'''

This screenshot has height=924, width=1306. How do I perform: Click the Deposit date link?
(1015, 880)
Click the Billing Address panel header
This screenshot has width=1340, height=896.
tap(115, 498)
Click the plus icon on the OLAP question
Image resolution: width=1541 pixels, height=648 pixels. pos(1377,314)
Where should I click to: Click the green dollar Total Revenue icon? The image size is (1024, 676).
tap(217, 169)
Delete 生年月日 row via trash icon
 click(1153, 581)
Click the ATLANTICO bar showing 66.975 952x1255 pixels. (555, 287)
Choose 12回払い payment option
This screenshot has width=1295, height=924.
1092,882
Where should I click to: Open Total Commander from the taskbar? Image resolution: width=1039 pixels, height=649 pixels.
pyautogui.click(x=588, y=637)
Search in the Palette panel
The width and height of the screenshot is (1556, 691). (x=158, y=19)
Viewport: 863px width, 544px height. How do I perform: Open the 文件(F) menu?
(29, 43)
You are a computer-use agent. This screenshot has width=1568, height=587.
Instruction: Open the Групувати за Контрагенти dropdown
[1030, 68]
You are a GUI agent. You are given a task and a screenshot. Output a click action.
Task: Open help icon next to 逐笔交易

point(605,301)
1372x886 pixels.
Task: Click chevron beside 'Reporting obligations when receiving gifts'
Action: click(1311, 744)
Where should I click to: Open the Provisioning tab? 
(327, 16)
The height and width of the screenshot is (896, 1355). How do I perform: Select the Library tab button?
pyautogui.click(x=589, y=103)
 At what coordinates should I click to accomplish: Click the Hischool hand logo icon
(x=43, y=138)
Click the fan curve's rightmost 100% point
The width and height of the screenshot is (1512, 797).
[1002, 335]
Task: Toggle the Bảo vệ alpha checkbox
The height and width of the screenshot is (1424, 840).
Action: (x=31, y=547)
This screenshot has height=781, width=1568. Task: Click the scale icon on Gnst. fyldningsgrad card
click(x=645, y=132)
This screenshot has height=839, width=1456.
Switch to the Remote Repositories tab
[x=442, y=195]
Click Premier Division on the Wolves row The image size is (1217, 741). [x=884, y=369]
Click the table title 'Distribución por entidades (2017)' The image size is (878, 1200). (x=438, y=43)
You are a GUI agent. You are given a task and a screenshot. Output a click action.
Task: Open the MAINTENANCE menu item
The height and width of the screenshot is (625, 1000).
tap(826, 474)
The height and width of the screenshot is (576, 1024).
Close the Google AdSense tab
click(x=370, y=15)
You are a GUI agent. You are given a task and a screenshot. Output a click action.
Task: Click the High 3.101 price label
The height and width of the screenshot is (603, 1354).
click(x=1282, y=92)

'''

**Task**
Swap "plus icon" for "add icon" in the rows from the first line up to and including the line with "click(1153, 581)", and write out only those lines with everything else left the same.

**Result for this task**
This screenshot has height=924, width=1306. How do I perform: Click the Deposit date link?
(1015, 880)
Click the Billing Address panel header
This screenshot has width=1340, height=896.
tap(115, 498)
Click the add icon on the OLAP question
Image resolution: width=1541 pixels, height=648 pixels. pos(1377,314)
Where should I click to: Click the green dollar Total Revenue icon? The image size is (1024, 676).
tap(217, 169)
Delete 生年月日 row via trash icon
 click(1153, 581)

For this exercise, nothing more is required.